→ WHAT IS EXPECTED
Resume the article on flax seeds below, writing on from its last sentence.

═════ EXTRACTED TEXT

It appears that not all flax seeds are created equally.
I found out about this a few months ago while watching Dr. Mehmet Oz on one of Oprah’s health segments, but a few weeks ago I was also confronted with this important lesson about flax seeds and I thought I’d pass on my findings.
The media has done an incredible job at educating us on the importance of flax seeds as a source of Omega-3 fatty acids (it contains 57 per cent Omega-3). Did you know that 42 per cent of flax seed is oil? It’s incredible to think that almost half of that little seed is oil! Additionally, a good part of a flax seed oil is 70 per cent polyunsaturated fat (aka healthy fat).
Flax seed is also an excellent source of soluble (which can help in lowering your blood pressure) and insoluble (which helps keep you regular) fibre.
Flax seed is one of the richest sources of lignans. Lignans are phytoestrogen compounds that have been shown in studies to protect the body against certain forms of cancer by blocking the formation of the cancerous tumour (particularly breast and colon cancer).
As if this list was not long enough, flax seeds are a great source of vegetable protein. Even if you are a meat eater it’s important to also include vegetable protein in your diet because it’s far easier to digest than meat protein. Not only does flax seed contain protein, but it contains 20 per cent times more protein than soy protein.

══════════
═════ DATASET CONTENT

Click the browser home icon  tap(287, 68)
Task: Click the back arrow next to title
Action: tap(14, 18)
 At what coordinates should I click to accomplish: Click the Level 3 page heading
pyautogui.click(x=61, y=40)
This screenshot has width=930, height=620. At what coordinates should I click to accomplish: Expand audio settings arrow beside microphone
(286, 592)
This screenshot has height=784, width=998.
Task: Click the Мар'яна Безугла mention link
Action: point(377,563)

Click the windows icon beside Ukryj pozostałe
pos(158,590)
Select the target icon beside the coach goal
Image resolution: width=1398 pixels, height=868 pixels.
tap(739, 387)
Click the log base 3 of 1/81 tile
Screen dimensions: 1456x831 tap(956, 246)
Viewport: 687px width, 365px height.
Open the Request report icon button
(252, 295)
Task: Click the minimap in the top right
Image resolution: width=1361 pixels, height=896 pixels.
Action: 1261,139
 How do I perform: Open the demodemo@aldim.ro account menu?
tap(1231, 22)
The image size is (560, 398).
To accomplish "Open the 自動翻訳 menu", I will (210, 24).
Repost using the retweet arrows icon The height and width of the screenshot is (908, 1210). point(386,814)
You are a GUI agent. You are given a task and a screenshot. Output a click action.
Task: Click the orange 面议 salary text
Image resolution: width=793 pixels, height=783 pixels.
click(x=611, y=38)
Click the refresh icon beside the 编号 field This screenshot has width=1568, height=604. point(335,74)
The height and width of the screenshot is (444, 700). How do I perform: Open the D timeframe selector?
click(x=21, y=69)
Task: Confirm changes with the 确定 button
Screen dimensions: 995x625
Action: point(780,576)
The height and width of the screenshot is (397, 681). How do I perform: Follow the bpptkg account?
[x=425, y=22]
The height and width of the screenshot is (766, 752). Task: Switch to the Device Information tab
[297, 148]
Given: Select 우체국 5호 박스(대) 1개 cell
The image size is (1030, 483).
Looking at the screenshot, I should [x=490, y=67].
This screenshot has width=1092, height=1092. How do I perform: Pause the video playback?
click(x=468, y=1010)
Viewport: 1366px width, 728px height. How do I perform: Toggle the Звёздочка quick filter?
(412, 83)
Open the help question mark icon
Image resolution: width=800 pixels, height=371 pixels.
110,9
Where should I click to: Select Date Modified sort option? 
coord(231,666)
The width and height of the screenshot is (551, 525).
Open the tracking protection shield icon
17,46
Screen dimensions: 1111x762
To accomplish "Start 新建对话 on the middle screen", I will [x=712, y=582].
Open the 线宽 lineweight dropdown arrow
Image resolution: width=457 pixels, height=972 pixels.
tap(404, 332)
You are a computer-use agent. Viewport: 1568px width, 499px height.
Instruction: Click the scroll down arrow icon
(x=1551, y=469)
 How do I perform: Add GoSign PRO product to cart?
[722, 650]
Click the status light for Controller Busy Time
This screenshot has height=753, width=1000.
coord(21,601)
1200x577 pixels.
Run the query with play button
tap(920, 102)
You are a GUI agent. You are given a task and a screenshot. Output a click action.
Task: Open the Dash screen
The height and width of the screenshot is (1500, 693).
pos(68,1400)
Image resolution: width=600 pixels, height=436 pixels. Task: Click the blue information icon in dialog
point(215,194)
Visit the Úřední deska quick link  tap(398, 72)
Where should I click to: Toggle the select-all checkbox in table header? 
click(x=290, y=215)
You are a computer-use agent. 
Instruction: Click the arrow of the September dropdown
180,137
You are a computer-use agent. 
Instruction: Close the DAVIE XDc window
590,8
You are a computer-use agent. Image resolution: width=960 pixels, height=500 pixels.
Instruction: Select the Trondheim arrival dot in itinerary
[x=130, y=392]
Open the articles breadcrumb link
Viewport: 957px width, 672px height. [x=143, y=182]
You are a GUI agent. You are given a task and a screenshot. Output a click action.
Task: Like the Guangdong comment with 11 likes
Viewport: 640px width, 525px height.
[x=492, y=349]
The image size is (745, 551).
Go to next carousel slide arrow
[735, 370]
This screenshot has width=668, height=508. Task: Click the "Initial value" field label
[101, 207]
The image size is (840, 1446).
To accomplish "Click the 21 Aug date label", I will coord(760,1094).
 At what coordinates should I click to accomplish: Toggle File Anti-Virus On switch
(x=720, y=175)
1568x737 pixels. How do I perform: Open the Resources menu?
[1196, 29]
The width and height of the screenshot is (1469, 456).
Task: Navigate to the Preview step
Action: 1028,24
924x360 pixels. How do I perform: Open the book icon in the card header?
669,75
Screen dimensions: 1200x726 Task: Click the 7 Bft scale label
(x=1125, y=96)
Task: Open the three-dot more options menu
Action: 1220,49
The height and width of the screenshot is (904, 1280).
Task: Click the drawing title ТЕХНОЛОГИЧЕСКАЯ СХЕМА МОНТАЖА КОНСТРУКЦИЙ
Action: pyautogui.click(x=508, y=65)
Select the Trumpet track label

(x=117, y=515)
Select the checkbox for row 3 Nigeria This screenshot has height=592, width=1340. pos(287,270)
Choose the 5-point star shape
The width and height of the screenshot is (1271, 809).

══════════

→ OUTPUT OF THE EXERCISE
So now that you know all of the great benefits of adding flax seed in your diet, it’s time to figure out which type of flax seed you need. The body is unable to break down the flax seed hull (the seed itself).
Did you know that the benefits of eating flax seed are locked inside the seed? So unless you actually grind the seed to a pulp you will not be able to reap the omega-3, fibre or protein benefits.
Once you’ve grinded your flax seeds you can use them in shakes, smoothies, yogurt or in baked goods.
Here’s another little tidbit: Unless you have some serious kitchen equipment, it might be difficult for you to properly grind your own flax seeds. You can buy them already grinded at many natural health and bulk food shops. Also, when you do get your flax seed home, be sure to keep it in the fridge because the essential fatty acid can easily go rancid … especially during the summer months.